Member of the Saskatchewan Legislative Assembly for North Battleford
- In office 20 October 1986 – 1 July 1996
- Preceded by: Myles Morin
- Succeeded by: Jack Hillson

Member of Parliament for The Battlefords—Meadow Lake
- In office 18 February 1980 – 4 September 1984
- Preceded by: Terry Nylander
- Succeeded by: John Kenneth Gormley

Personal details
- Born: 8 July 1950 (age 75) Meadow Lake, Saskatchewan, Canada
- Party: New Democratic Party
- Spouse: Mona Jane Karpenko (m. 6 November 1971)
- Profession: consultant, political assistant

= Douglas Anguish =

Canadian politician

Douglas Keith Anguish (born 8 July 1950) was a Canadian politician, consultant and political assistant. He served as a New Democratic Party member of the House of Commons of Canada.
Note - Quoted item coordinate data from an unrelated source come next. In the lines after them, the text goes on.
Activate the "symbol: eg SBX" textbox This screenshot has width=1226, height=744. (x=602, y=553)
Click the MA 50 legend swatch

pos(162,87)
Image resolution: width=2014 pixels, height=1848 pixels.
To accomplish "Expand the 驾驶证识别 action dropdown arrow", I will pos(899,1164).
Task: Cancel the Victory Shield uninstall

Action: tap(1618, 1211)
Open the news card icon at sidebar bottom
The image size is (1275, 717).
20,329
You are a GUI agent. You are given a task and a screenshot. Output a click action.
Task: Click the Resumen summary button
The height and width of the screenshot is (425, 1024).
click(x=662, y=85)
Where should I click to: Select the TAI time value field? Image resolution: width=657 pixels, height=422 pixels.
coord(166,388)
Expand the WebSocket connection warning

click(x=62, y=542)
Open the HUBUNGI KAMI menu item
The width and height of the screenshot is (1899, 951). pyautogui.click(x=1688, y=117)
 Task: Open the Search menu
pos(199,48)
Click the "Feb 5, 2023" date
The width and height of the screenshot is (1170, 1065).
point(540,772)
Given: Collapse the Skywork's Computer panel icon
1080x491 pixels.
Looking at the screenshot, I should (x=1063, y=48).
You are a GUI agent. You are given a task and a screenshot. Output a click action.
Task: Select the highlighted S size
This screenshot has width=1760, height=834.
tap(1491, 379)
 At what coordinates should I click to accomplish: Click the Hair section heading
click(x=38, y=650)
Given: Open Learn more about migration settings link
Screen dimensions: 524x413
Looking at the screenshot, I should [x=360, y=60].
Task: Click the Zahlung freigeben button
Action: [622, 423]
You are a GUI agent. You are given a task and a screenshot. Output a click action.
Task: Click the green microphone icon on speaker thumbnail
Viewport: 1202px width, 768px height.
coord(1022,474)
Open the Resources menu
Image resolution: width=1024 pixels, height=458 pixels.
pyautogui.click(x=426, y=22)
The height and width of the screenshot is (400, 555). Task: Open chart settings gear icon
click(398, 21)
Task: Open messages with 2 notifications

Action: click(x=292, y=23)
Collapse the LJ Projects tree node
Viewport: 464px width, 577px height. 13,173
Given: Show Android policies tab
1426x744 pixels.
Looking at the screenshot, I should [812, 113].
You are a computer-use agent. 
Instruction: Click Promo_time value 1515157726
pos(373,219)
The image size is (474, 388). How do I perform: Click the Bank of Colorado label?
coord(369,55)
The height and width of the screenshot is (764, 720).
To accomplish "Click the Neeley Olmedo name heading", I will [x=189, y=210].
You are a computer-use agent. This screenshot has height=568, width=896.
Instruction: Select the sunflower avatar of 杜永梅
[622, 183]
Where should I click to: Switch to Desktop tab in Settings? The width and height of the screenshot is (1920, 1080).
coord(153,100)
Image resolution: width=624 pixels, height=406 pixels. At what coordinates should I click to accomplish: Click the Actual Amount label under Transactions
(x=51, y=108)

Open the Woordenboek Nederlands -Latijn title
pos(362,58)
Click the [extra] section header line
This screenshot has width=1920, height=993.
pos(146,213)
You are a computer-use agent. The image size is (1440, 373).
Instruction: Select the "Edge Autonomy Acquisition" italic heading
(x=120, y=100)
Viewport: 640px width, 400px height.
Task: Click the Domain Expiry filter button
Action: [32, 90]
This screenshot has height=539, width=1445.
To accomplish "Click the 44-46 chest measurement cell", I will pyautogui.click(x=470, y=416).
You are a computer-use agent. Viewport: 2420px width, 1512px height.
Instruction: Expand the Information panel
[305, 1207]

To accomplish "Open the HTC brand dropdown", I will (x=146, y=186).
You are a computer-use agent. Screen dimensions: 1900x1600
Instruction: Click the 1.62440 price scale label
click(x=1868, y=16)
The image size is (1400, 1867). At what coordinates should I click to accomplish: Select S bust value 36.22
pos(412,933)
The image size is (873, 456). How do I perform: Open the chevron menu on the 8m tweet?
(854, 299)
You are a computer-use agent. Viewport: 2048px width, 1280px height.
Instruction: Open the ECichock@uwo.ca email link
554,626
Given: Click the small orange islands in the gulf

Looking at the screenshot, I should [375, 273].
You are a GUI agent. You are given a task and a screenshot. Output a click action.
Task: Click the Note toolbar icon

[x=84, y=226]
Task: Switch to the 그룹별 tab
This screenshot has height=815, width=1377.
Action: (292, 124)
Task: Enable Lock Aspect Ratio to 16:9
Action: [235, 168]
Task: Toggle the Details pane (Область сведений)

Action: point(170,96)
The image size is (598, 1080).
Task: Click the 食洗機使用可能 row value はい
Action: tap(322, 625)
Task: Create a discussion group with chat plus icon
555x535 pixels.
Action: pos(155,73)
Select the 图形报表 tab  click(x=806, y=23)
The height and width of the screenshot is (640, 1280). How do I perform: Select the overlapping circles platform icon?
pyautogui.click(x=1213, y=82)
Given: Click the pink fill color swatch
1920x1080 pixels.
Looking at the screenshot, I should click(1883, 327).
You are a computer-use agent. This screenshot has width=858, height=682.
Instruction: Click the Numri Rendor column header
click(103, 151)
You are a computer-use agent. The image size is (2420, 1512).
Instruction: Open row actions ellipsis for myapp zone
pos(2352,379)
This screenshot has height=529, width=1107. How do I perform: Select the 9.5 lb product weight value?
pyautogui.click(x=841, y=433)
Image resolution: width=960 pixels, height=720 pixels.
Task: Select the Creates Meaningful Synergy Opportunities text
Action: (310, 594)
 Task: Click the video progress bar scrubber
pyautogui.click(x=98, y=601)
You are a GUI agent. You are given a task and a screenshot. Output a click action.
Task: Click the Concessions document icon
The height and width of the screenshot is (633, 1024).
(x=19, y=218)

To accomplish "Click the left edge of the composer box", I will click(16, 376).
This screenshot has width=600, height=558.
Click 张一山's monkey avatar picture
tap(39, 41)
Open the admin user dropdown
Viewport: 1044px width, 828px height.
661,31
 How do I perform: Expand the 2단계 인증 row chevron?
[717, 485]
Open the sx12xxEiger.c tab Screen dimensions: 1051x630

He was elected at The Battlefords—Meadow Lake electoral district in the 1980 federal election and served in the 32nd Canadian Parliament. He left politics following the 1984 federal election in which he was defeated by John Kenneth Gormley of the Progressive Conservative party.

In the 1986 Saskatchewan provincial election, Anguish won the North Battleford riding for the provincial NDP. He was re-elected there in 1991 when the NDP's Roy Romanow became premier. Anguish was re-elected in 1995, then resigned from provincial politics and his cabinet position on 1 July 1996 to seek other work.